======== Data extract
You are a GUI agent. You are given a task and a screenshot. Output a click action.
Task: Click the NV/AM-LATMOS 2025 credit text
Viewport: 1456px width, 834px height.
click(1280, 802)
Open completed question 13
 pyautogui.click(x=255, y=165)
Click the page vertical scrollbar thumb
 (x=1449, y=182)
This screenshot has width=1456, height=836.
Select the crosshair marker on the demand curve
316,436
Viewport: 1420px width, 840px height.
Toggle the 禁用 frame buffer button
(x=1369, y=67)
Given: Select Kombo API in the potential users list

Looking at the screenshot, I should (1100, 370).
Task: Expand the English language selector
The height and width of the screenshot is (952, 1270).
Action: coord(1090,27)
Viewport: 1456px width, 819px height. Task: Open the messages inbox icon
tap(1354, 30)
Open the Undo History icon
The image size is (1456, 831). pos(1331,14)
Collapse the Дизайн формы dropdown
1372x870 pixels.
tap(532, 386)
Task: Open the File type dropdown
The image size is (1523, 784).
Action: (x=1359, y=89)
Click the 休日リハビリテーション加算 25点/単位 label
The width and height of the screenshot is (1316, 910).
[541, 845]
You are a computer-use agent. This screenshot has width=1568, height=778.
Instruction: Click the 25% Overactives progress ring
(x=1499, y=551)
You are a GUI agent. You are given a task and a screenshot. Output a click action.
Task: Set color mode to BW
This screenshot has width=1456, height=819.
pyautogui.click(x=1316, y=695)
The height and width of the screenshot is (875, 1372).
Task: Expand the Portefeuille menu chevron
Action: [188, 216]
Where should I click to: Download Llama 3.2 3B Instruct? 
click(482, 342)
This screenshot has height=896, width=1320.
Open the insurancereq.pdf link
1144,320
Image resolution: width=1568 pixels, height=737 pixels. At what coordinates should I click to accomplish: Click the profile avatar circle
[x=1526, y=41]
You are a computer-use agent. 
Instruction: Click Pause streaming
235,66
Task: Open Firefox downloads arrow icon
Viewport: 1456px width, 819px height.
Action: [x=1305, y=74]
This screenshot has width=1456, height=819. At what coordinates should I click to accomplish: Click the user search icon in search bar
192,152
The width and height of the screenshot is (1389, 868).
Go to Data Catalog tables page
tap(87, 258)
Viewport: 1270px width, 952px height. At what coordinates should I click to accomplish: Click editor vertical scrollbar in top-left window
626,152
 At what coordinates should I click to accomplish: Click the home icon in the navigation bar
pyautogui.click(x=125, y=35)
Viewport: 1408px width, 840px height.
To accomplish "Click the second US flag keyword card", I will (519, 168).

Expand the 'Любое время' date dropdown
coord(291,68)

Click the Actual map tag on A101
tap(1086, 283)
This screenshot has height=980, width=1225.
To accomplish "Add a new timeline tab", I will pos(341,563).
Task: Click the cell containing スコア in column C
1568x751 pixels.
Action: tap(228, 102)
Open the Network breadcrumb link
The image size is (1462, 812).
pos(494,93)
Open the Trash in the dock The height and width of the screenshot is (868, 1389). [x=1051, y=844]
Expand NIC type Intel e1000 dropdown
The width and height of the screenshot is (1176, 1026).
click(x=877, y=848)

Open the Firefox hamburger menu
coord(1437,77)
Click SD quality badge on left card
================
Reproduce every record in full, keeping each one exactly as it reads.

» Task answer
You are a GUI agent. You are given a task and a screenshot. Output a click action.
Task: Click the NV/AM-LATMOS 2025 credit text
Viewport: 1456px width, 834px height.
click(1280, 802)
Open completed question 13
 pyautogui.click(x=255, y=165)
Click the page vertical scrollbar thumb
 (x=1449, y=182)
This screenshot has width=1456, height=836.
Select the crosshair marker on the demand curve
316,436
Viewport: 1420px width, 840px height.
Toggle the 禁用 frame buffer button
(x=1369, y=67)
Given: Select Kombo API in the potential users list

Looking at the screenshot, I should (1100, 370).
Task: Expand the English language selector
The height and width of the screenshot is (952, 1270).
Action: coord(1090,27)
Viewport: 1456px width, 819px height. Task: Open the messages inbox icon
tap(1354, 30)
Open the Undo History icon
The image size is (1456, 831). pos(1331,14)
Collapse the Дизайн формы dropdown
1372x870 pixels.
tap(532, 386)
Task: Open the File type dropdown
The image size is (1523, 784).
Action: (x=1359, y=89)
Click the 休日リハビリテーション加算 25点/単位 label
The width and height of the screenshot is (1316, 910).
[541, 845]
You are a computer-use agent. This screenshot has width=1568, height=778.
Instruction: Click the 25% Overactives progress ring
(x=1499, y=551)
You are a GUI agent. You are given a task and a screenshot. Output a click action.
Task: Set color mode to BW
This screenshot has width=1456, height=819.
pyautogui.click(x=1316, y=695)
The height and width of the screenshot is (875, 1372).
Task: Expand the Portefeuille menu chevron
Action: [188, 216]
Where should I click to: Download Llama 3.2 3B Instruct? 
click(482, 342)
This screenshot has height=896, width=1320.
Open the insurancereq.pdf link
1144,320
Image resolution: width=1568 pixels, height=737 pixels. At what coordinates should I click to accomplish: Click the profile avatar circle
[x=1526, y=41]
You are a computer-use agent. 
Instruction: Click Pause streaming
235,66
Task: Open Firefox downloads arrow icon
Viewport: 1456px width, 819px height.
Action: [x=1305, y=74]
This screenshot has width=1456, height=819. At what coordinates should I click to accomplish: Click the user search icon in search bar
192,152
The width and height of the screenshot is (1389, 868).
Go to Data Catalog tables page
tap(87, 258)
Viewport: 1270px width, 952px height. At what coordinates should I click to accomplish: Click editor vertical scrollbar in top-left window
626,152
 At what coordinates should I click to accomplish: Click the home icon in the navigation bar
pyautogui.click(x=125, y=35)
Viewport: 1408px width, 840px height.
To accomplish "Click the second US flag keyword card", I will (519, 168).

Expand the 'Любое время' date dropdown
coord(291,68)

Click the Actual map tag on A101
tap(1086, 283)
This screenshot has height=980, width=1225.
To accomplish "Add a new timeline tab", I will pos(341,563).
Task: Click the cell containing スコア in column C
1568x751 pixels.
Action: tap(228, 102)
Open the Network breadcrumb link
The image size is (1462, 812).
pos(494,93)
Open the Trash in the dock The height and width of the screenshot is (868, 1389). [x=1051, y=844]
Expand NIC type Intel e1000 dropdown
The width and height of the screenshot is (1176, 1026).
click(x=877, y=848)

Open the Firefox hamburger menu
coord(1437,77)
Click SD quality badge on left card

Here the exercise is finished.